**To do**
Everything from the line containing "You are a computer-use" to the end of the listing, both included, should be returned exactly, apart from the pictures.

:::

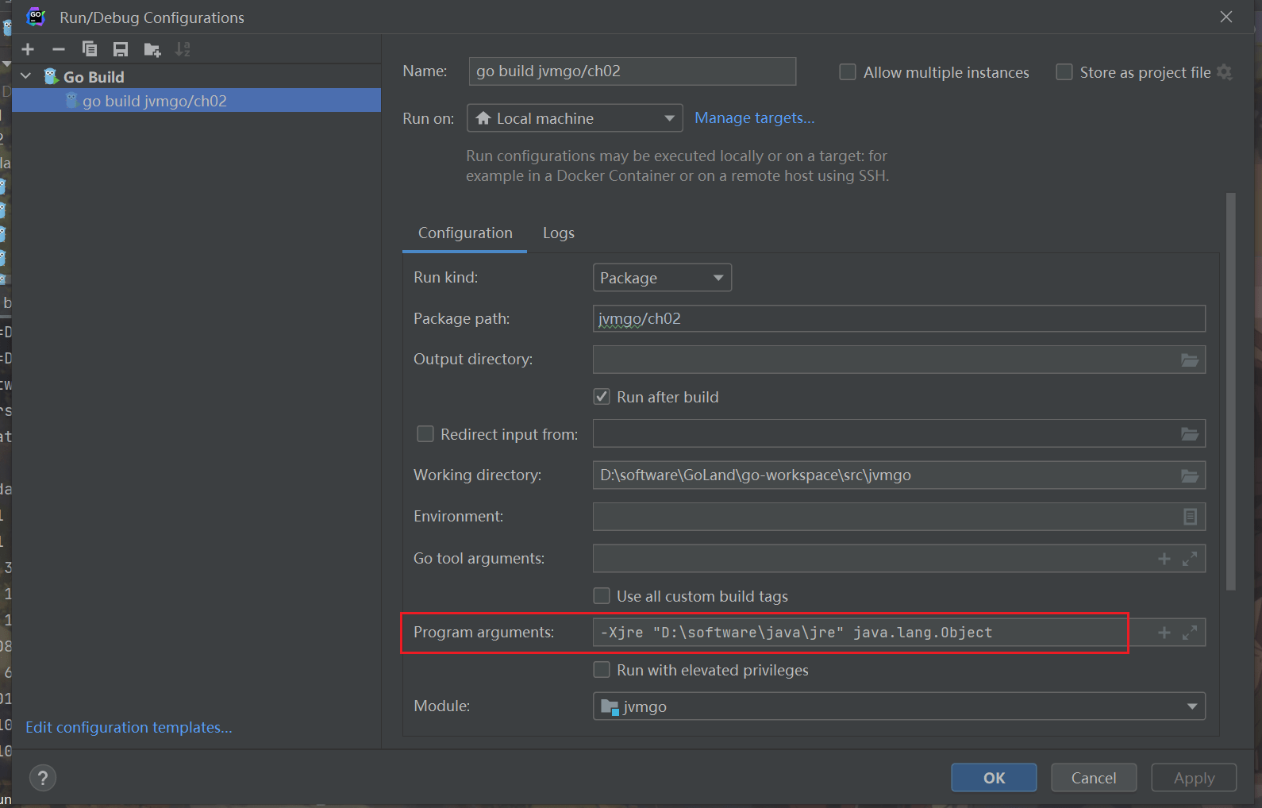Image resolution: width=1262 pixels, height=808 pixels.
Task: Click the Copy Configuration icon
Action: tap(90, 49)
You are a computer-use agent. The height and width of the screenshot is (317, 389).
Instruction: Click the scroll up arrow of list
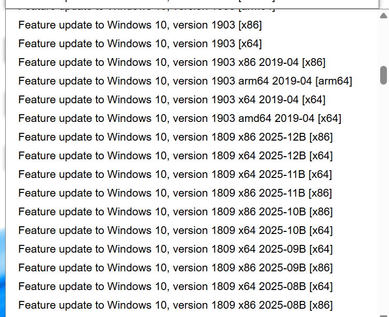(384, 16)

:::

**Task answer**
You are a computer-use agent. The height and width of the screenshot is (317, 389).
Instruction: Click the scroll up arrow of list
(384, 16)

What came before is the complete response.